Developer: Game Arts
Release Date: February 14, 2006
Alicia Ashby: This is a big year for RPGs with fantastic battle systems, but when it comes to combat, Grandia's always been the pimp king of RPGs. Grandia III, due out less than a month as I write this, is doing a fine job of upholding the royal pimp legacy. The active battle system from the first two games is back, with a brand-new ability to juggle air combos for massive damage and spectacular graphics. The story and character elements people love about Grandia haven't changed either, with a charming cast that includes such oddities as a saturnine pirate and a disturbingly hot mom.

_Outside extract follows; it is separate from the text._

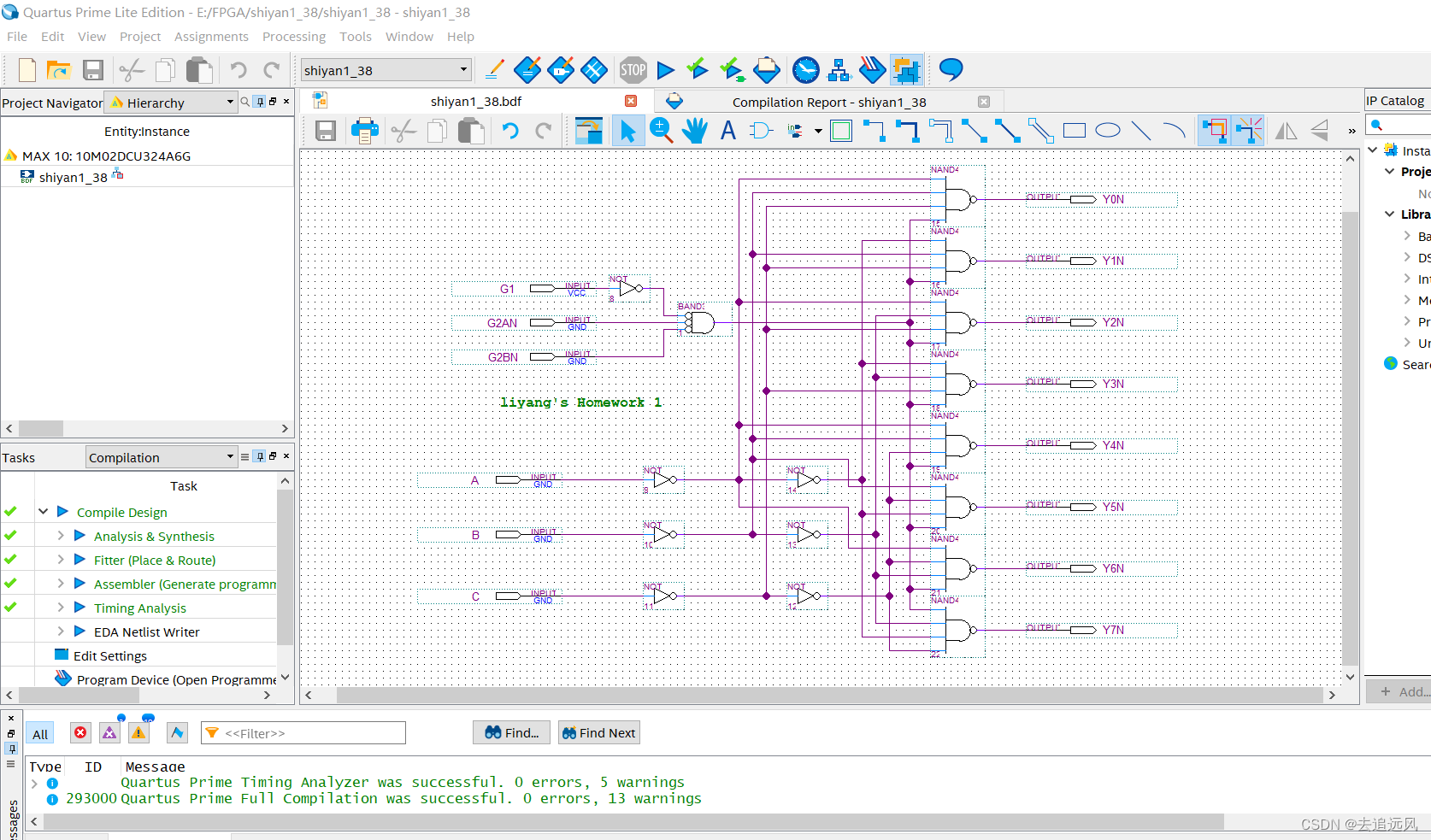Click the Find Next button
Viewport: 1431px width, 840px height.
tap(598, 733)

Geson Hatchett: Before the action-RPG became a staple of gaming, there was Grandia – and more importantly, there was Grandia II, which boasted one of the most innovative battle systems ever in an RPG. Heck, it was so good that it darn near carried the game by itself. GameArts and Square Enix are looking to make one of the best even better, and I, for one, plan to be there to experience the results.

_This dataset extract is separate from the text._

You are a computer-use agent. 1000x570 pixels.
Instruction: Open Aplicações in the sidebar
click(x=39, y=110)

Joe Keiser: The Dreamcast may have only had a couple of good RPGs to see it through its abbreviated life, but they were genuinely great. Grandia II was one of them, with incredible graphics and one of the most inventive and exciting battle systems in the whole genre. Grandia Xtreme was about as good as you'd expect of an RPG with the "word" Xtreme in the title, but with Grandia III, it looks like it's back to form of the series proper. This game promises to explore familial relationships in new and interesting ways, bring back the joyous combat of the second game, and just generally be beautiful and fun and keeping in the spirit of its predecessors. If anything, it actually looks like it might exceed all the earlier games – given its pedigree, that's saying quite a bit.

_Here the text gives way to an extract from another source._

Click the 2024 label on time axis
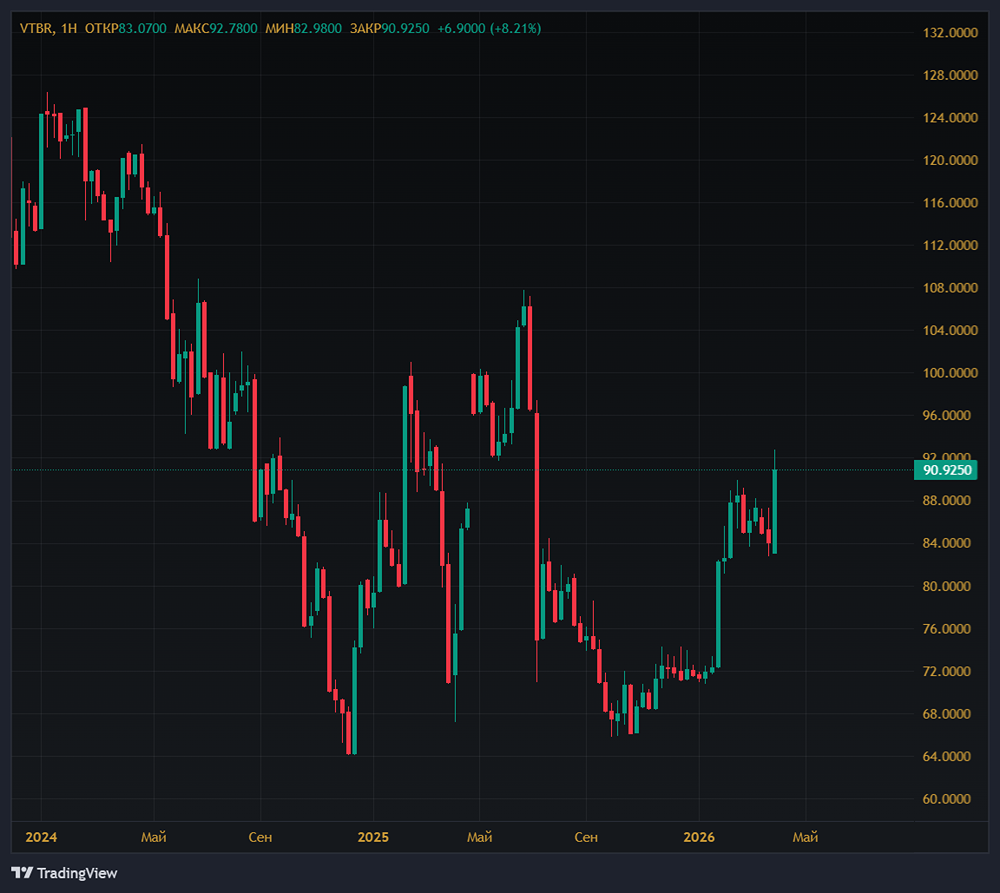 pos(41,836)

Brian "Katarani" Porbansky: Game Arts has been known for years for making intensely popular yet average console RPGs. The original Grandia was hardly the Final Fantasy-killer that Japanimaniacs who had imported it on the Sega Saturn claimed, the story being almost a rulebook on what clichés you could have in a RPG and get away with it. Grandia II, on the other hand, not only took leaps and bounds with the story, but also fine-tuned an already spectacular battle system, making each battle an exercise in thought versus one in button-mashing. Grandia X-Treme took a hit on the story but fine-tuned the battle system into an unstoppable juggernaut, with few flaws and many advantages. If Grandia III follows suit, the battles will have become even more strategy-oriented than before, and the story is (hopefully) even more complex than that of Grandia II, elevating the series to a level on par with the franchise that many claimed years upon years ago that it could beat.
Hank Wang: Grandia is another RPG series that has been overlooked by many people, myself included. Grandia III gets back to the series' roots, which is usually a good thing. It'll be fun to see how the storyline plays out, and the battle system is another aspect that I'm looking forward to.
Gordy "XyzzySqrl" Wheeler: Grandia has always had the single most butt-kicking RPG battle system in the entire universe, and yeah, you can quote me on that. With an emphasis on strategy and the real-time/turn-based hybridic nature of it, fights in Grandia just feel more dynamic than most games. That's a big push towards picking this up right there, but along with that comes the storyline. Game Arts loves to give us heroes that look hopefully to the future, and the dream of flight is an easy one to relate to. Yuuki, the wanna-be pilot, looks to return to the wide-eyed enthusiasm of Justin (hero of Grandia 1) rather than the sarcasm of Ryudo (Grandia 2's main lead). Those of us who love a strong sense of wonder in our games can't help but be enthused about Grandia III. In a metaphorical as well as a gameplay sense, it's a struggle against the darkness and angst that engulfs so many games lately. We need games like Grandia III to remind us it's okay to be a young person with a big dream.